The most full-featured, cross-platform system, is CMake, but the DSL from meson will be easier to use for people used to python and others. Meson is starting to support VS also (a VS2015 generator) and some projects already have experimental support for it, for example gstreamer. Gstreamer is compiled in windows as well with meson. Right now there is VS2015 generator and VS2017 but I did not try myself the generators lately. As of meson 0.37.1 needed some work, but they are improving them and current version is already 0.40.
Meson
Pros:
The DSL does not get in the way at all. In fact, it is very nice and familiar, based in python.

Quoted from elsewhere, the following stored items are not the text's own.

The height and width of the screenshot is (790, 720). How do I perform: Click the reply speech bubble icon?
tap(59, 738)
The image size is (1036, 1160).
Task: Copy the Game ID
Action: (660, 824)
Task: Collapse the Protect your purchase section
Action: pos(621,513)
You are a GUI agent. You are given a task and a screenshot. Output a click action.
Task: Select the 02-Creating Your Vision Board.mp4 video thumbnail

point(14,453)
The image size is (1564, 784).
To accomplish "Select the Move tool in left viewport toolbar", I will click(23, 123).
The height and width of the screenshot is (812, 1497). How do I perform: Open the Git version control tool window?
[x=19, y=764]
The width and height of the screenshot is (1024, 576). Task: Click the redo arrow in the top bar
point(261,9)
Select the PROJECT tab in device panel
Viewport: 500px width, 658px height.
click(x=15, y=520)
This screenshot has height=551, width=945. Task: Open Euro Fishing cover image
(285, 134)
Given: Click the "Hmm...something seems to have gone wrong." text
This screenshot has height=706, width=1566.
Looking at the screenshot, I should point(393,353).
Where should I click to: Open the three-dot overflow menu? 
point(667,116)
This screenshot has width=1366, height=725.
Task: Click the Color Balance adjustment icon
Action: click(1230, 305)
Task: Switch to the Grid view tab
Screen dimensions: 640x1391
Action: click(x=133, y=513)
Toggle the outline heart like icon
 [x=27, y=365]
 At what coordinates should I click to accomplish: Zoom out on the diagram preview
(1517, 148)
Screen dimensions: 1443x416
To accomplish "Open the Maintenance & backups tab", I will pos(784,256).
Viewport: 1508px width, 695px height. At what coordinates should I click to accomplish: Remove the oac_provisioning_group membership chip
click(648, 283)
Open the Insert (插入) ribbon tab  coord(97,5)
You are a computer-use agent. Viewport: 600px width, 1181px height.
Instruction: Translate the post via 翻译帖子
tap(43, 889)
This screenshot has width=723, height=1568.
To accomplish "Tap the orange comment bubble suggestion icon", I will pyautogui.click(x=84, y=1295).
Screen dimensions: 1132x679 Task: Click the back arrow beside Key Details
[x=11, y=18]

Well-thought cross compilation support.
The objects are all strongly typed: you cannot make string substitution mistakes easily, since objects are entities such as 'depencency', 'include directory', etc.
It is very obviuos how to add a module for one of your tools.
Cross-compilation seems more straightforward to use.
Really well-thought. The designer and main writer of Meson knows what
he talks about very well when designing a build system.
Very, very fast, especially in incremental builds.
The documentation is 10 times better that what you can find in cmake. Go visit http://mesonbuild.com and you will find tutorial, howtos and a good reference. It is not perfect but it is really discoverable.
Cons:
Not as mature as CMake, though, I consider it already fully usable for C++.
Not so many modules available, though, gnome, qt and the common ones are already there.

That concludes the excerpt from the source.